### Tantangan A
Menurut kutipan halaman tentang feature join, kunci apa yang digunakan untuk Embedding Join?
### Tantangan B
Sebutkan semua jenis feature join yang tercantum dalam kutipan halaman tentang feature join.
### Tantangan C
Cetak ulang bagian kutipan halaman tentang feature join tanpa perubahan, dimulai dengan "14.4 Cross Feature" dan berlanjut hingga "but not sufficient.".

### Kutipan halaman
● ● ● ●
13. Point-in-Time Feature Join
Feature join adalah bagian paling rawan leakage.
Pattern:
for each example:
for each feature:
select latest feature where feature_timestamp <= prediction_time
Conceptual SQL:
SELECT base.example_id, f.value
FROM base_examples base
LEFT JOIN user_features f
ON f.user_id = base.user_id
AND f.feature_timestamp <= base.prediction_time
QUALIFY ROW_NUMBER() OVER (
PARTITION BY base.example_id
ORDER BY f.feature_timestamp DESC
) = 1;
Untuk skala besar, implementasi bisa memakai feature store, temporal join engine, atau batch optimized table. Tetapi semantic-nya harus sama.
14. Feature Join Types
14.1 User Feature Join
Key:
user_id / anonymous_id / session_id / household_id / tenant_id
As-of time:
prediction_time
14.2 Item Feature Join
Key:
item_id
As-of time:
prediction_time
14.3 Context Feature Join
Key:
surface, region, device, query, case_id
May be computed from request snapshot.
14.4 Cross Feature Join
Key:
user_id + item_id
user_id + category_id
session_id + item_id
case_id + action_id
Cross features can be expensive.
14.5 Embedding Join
Key:
entity_id + embedding_model_version
Ensure embedding training cutoff <= prediction_time if interaction-trained.
15. Feature Freshness Validation
Feature timestamp <= prediction_time is necessary but not sufficient.
Feature can be too stale.
Example:
stock feature from 2 days ago
Maybe invalid for e-commerce serving.
Check:
prediction_time - feature_timestamp <= freshness_sla
If stale:
- use fallback,
- mark stale,
- exclude example,
- or keep with staleness indicator depending feature.
Output should include:
{
"feature_staleness": {
"item_stock_state": "45s",
"session_recent_clicks": "3s",
"user_long_term_embedding": "12h"
}
}
At minimum, quality report should track staleness distribution.
● ● ● ●
### Informasi yang diberikan

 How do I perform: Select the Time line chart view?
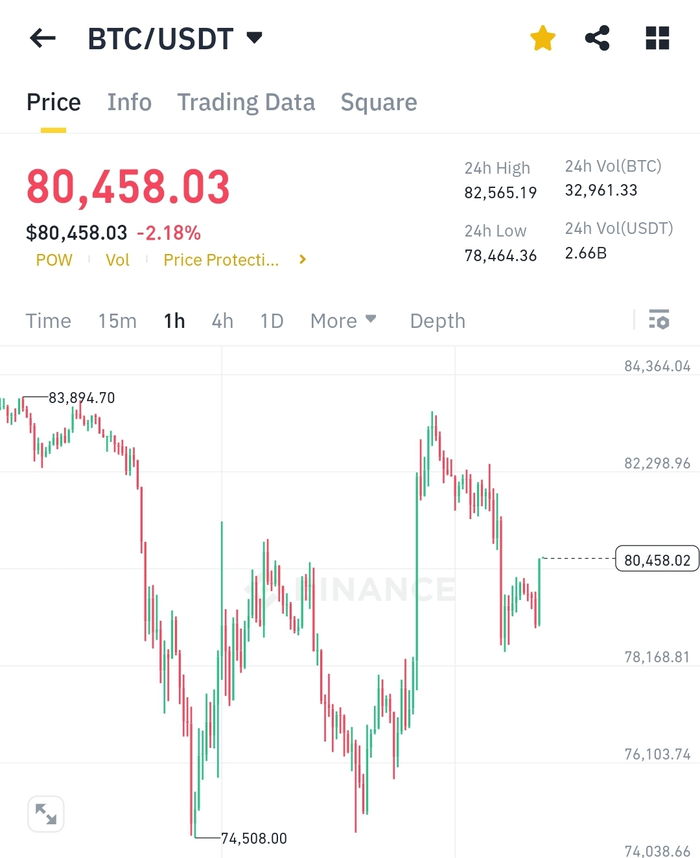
● ● ● ●
### Jawaban A
entity_id + embedding_model_version

### Jawaban B
User Feature Join, Item Feature Join, Context Feature Join, Cross Feature Join, Embedding Join

### Jawaban C
14.4 Cross Feature Join
Key:
user_id + item_id
user_id + category_id
session_id + item_id
case_id + action_id
Cross features can be expensive.
14.5 Embedding Join
Key:
entity_id + embedding_model_version
Ensure embedding training cutoff <= prediction_time if interaction-trained.
15. Feature Freshness Validation
Feature timestamp <= prediction_time is necessary but not sufficient.